COVID-19 had been a clog in the provision of sexual and reproductive health (SRH) services to many women. How worried is the government about this?
The government is not only worried about SRH alone, almost every facet of health services is being affected now. It is the new focus of attention for everybody globally. SRH services do not standing alone, they are an integral part of service delivery. Many people at the onset of COVID-19 even refused to come to the health facilities.
Now, if you understand how SRH services for young girls run, one of the things that are done is to bring them together, educate them while re-orientating them and encouraging them to make use of youth-friendly clinics. But there is a pull-back to doing this now because of the need for social distancing. Certainly, leaving these services unattended may be fatal.
For instance, due to the pandemic, many people may not come for immunisation. But a reduction in the level of immunisation can lead to an increase in childhood diseases such as measles. If the tempo gained on immunisation wanes, we might revert back to what it was before.
Government is worried and thinking outside the box to make things work. We only see COVID-19 as a new challenge to make us do better and refine our methodology of doing things.
An increase in sexual offences and domestic violence is a prominent consequence of COVID-19. What is the plan to tackle this?
Because people are locked down and movement is restricted, boredom sets in, and as such, individuals resort to many things to keep busy. Sexual gratifications, exploitation or temptations also come around the consequences of which we are seeing.
We have seen an increase in rape cases, especially in Akinyele Local Government area. Some people say those cases had some ritual inclinations to them, but most of the victims were women and they were raped before being killed. So, definitely, one is worried about this.
No doubt, because at this period, there will be increment in such things as sexually transmitted infections and unplanned or unwanted pregnancies. This can have a longer impact on lives, distort life dreams, professional carrier progression and cause the cycle of poverty to continue in society.
We are not folding our arms. For instance, during this period, working with our partner on the A360 project, we were able to reach 13, 571 girls with sexual reproductive health services information. Out of these, 4,106 sought services. About 2, 957 girls that had been sexually exposed came to access contraception. This was in just two Local Government areas where the programme is being piloted.
How about the other Local Government areas?
We have started addressing it. We designed other ways to allow them to have access to care, so service provision has continue despite the COVID-19 pandemic. The plan is to scale it up in the long run beyond where we are operating now. Currently, we want to access the success the 9ija girls project had recorded and then see how we can scale it up, starting in areas with the greatest needs.
Our major challenge in doing this is fund. Certainly, we encourage A360 and SFH to help us to scale it up. But on our part, we are working on getting funds to give more attention to SRH issues among adolescents.
By and large, we also want to build capacity of our healthcare providers. The number of healthcare providers that we have is a serious challenge to ensuring these services are made available. Unfortunately, we are also faced with the reality of the economic meltdown due to COVID-19.
How are you ensuring that SRH services don’t leave behind girls in rural areas?
It is correct to say that SRH services are provided only in urban centres. At Akinyele Local Government where these services are rendered now, for instance, there are the urban, semi-urban and rural communities. It will be a wrong assumption that girls in rural communities are not exposed and could be a potential danger to society if nothing is done about it. We always look for areas with the greatest need based on data to intervene. Mind you, services are focusing both on in-school and out-of-school youths.
Meeting the sexual needs of young people hinge on the availability of commodities. How does the board intend to put an end to stock out of Family Planning commodities in its health facilities?
In recent time, we have not had issues with stock out of FP commodities. The adoption of the last-mile distribution plan has ensured that the commodity gets to the point of use and people actually get it. Aside from that, the state government also procures and distributes FP commodities as well.
At some health centres, women are forced to pay for FP services.
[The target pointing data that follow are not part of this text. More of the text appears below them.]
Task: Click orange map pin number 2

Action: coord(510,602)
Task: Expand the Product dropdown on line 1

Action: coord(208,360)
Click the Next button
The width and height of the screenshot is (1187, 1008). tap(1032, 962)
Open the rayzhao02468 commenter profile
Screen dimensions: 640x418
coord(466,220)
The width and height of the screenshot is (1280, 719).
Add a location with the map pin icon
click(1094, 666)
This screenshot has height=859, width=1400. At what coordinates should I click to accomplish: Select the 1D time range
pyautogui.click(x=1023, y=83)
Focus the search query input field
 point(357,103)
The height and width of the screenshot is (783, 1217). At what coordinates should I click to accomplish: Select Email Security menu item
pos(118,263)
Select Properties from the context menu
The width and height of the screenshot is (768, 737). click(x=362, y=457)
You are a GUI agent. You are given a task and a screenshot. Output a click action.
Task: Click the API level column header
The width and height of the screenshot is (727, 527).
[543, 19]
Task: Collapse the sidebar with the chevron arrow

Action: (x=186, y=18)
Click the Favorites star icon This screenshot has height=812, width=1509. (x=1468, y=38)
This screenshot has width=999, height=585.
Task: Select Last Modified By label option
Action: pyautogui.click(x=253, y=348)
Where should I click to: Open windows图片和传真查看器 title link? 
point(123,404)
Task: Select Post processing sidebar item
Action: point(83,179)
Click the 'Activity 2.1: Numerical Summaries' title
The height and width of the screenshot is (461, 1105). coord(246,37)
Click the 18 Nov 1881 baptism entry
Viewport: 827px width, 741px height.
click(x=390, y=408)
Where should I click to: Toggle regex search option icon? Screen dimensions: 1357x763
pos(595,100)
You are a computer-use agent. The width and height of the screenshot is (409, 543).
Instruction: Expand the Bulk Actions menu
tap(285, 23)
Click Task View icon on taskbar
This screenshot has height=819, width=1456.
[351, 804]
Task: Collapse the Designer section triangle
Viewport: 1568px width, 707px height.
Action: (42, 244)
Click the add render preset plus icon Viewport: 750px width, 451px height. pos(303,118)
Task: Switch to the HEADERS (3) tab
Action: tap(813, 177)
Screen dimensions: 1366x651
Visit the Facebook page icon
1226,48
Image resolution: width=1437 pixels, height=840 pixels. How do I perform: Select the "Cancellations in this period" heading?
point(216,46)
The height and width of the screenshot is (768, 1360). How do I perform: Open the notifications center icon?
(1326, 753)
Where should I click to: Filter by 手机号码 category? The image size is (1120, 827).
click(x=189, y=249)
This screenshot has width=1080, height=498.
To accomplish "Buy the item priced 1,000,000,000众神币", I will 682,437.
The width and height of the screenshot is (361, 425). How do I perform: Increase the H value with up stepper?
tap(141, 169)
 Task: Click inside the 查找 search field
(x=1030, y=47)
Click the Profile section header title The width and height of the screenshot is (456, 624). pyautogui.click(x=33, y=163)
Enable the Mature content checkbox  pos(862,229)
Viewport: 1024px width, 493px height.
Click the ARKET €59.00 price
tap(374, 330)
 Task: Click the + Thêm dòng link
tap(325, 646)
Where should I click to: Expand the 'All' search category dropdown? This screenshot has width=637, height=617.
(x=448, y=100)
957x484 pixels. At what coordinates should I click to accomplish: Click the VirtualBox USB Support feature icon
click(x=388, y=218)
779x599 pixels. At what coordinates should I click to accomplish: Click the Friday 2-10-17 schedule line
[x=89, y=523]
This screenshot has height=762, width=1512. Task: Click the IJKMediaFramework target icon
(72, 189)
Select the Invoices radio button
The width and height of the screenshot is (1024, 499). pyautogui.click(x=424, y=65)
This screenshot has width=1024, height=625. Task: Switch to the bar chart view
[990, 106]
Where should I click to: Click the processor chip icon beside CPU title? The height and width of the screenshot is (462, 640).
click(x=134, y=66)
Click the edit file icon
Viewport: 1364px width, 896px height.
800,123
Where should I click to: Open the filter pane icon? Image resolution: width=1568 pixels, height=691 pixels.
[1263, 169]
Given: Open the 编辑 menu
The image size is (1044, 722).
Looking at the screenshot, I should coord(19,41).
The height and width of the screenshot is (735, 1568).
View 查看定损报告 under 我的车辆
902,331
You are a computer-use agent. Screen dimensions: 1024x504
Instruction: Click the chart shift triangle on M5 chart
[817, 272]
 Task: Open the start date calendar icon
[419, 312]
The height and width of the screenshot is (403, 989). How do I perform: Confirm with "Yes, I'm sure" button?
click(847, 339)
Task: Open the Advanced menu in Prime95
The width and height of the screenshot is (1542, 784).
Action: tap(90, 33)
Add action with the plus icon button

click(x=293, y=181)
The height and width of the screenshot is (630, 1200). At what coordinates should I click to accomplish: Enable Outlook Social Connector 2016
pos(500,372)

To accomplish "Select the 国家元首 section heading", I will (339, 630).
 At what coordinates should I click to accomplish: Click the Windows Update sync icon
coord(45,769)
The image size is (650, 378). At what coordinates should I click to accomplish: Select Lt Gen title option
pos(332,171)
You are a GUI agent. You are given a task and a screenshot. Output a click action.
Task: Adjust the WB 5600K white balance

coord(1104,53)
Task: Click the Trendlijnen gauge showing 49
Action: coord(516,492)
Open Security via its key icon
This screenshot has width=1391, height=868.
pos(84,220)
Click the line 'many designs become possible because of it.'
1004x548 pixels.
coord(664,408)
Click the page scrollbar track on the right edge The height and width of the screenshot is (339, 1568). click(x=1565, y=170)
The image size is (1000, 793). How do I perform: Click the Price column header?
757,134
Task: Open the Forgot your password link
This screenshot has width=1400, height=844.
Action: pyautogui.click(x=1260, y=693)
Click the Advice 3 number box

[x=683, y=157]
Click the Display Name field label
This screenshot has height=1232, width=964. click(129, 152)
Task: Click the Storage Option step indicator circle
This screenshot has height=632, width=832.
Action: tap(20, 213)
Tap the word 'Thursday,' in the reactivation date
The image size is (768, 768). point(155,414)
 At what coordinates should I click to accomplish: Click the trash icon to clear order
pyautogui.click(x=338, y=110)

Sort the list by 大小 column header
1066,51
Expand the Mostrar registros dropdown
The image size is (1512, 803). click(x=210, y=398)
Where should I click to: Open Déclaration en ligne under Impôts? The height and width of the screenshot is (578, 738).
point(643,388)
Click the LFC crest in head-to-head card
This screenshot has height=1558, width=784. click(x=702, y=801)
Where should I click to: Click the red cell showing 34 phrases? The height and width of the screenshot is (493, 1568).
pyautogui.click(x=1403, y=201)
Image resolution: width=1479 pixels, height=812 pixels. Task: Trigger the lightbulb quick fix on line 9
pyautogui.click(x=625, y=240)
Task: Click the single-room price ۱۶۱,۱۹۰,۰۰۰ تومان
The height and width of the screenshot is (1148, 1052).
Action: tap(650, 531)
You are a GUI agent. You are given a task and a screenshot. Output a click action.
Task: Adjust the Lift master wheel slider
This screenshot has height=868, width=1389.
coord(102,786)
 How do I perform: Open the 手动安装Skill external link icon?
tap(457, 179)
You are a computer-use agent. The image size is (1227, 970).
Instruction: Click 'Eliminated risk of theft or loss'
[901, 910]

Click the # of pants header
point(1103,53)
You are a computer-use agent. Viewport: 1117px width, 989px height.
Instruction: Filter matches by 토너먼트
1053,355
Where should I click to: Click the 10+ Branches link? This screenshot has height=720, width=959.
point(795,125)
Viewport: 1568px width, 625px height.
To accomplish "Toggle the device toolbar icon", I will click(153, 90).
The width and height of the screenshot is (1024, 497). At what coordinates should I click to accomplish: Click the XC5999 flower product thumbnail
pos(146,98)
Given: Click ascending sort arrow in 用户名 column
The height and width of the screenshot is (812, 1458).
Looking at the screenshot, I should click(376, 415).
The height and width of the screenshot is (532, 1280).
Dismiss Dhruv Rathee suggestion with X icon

How is this being tackled?
In government facilities, the policy is that FP services should be rendered free. If any of such exploitations is noticed, it should be brought to my attention. It is only in private facilities or hospitals that women are made to pay for services rendered. FP services are supposed to be rendered free because the commodities are provided free of charge.
However, the only challenge is when funding for consumables is not consistent, and to be able to continue to render service, the centre now charges little token. But the amount will not be the one that is so exploitative.
How have you tackled disruption to SRH interventions carried out in schools?
Our health facilities are opened in the community and since students that come to schools are from the community, they can actually go and access these interventions at the health centres.
For them to be able to access care without fear or intimidation of being judged by health workers, our providers are being reoriented not to be judgmental when it comes to young ones coming in to access family planning information and services. Of course, we also have youth-friendly clinics all over the state where they can also go and access services.